** Begin MATERIAL TO PROCESS **

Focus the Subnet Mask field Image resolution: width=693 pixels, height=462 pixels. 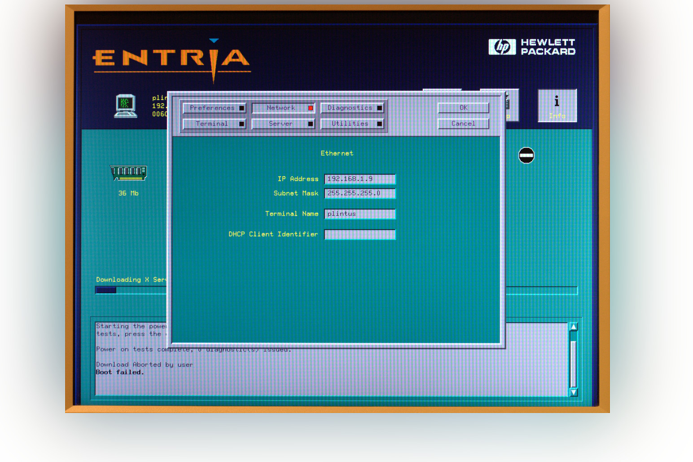[x=360, y=193]
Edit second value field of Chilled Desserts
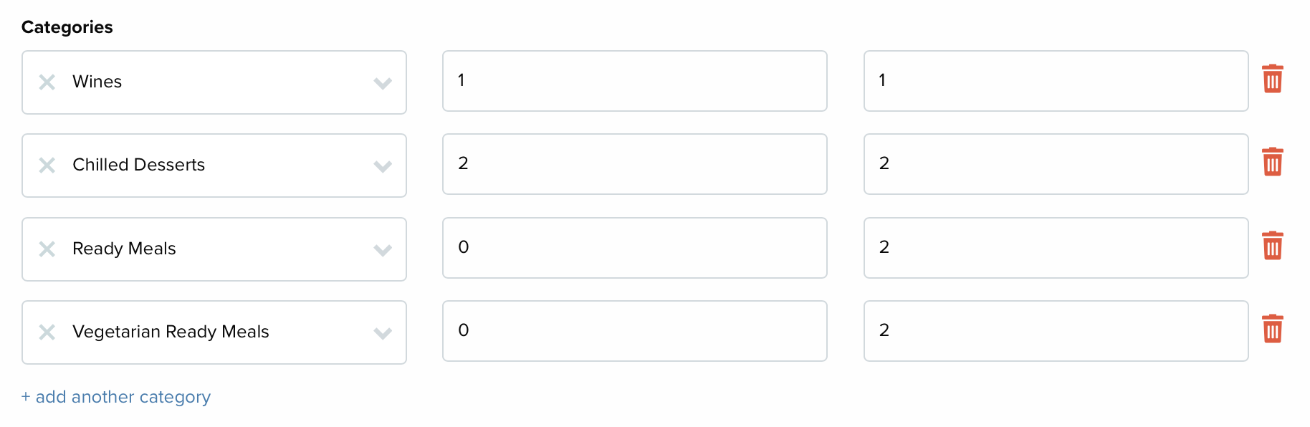This screenshot has height=427, width=1310. click(x=1056, y=164)
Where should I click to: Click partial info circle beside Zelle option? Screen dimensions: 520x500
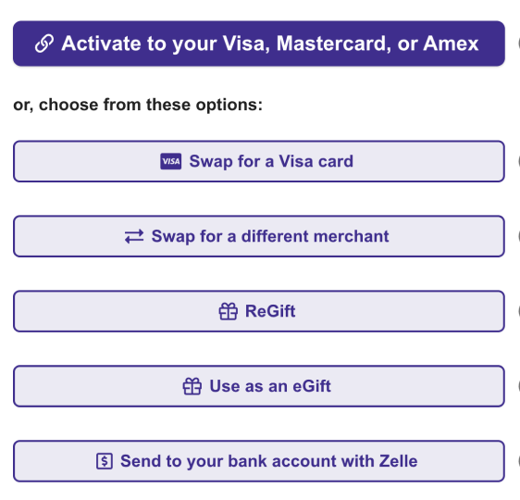(519, 461)
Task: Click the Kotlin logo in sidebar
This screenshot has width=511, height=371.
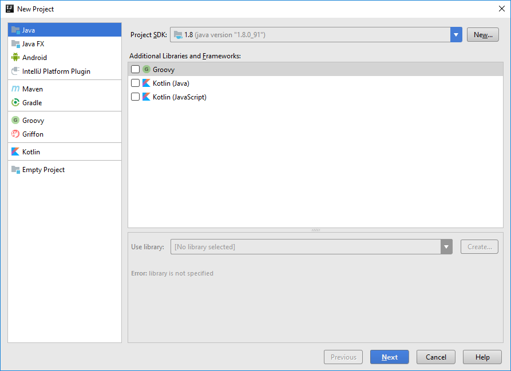Action: (x=15, y=152)
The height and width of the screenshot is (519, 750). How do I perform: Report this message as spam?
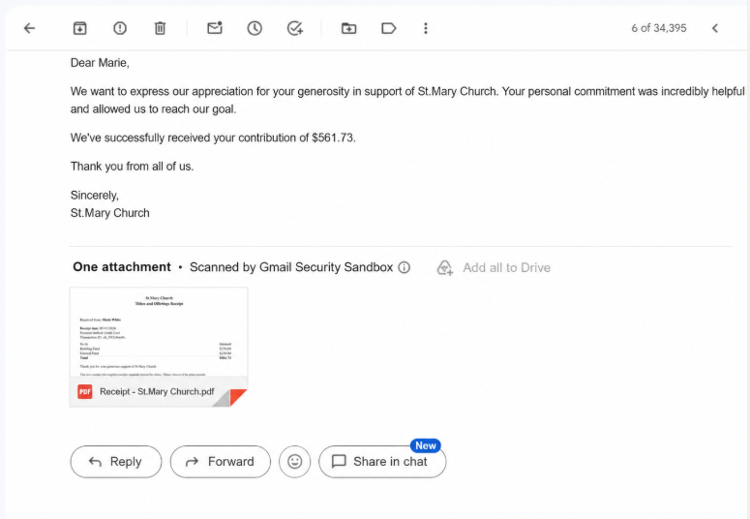[120, 28]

** End MATERIAL TO PROCESS **

EXERCISE INSTRUCTIONS> Write out every line of the material again, from the line containing "Where should I" through the end, shifting each coordinate in the answers up by 93. Leave the pictures out.

RESPONSE>
Where should I click to: Click partial info circle beside Zelle option? Screen dimensions: 520x500
(612, 554)
Task: Click the Kotlin logo in sidebar
This screenshot has width=511, height=371.
Action: (x=108, y=245)
The height and width of the screenshot is (519, 750). How do I perform: Report this message as spam?
[213, 121]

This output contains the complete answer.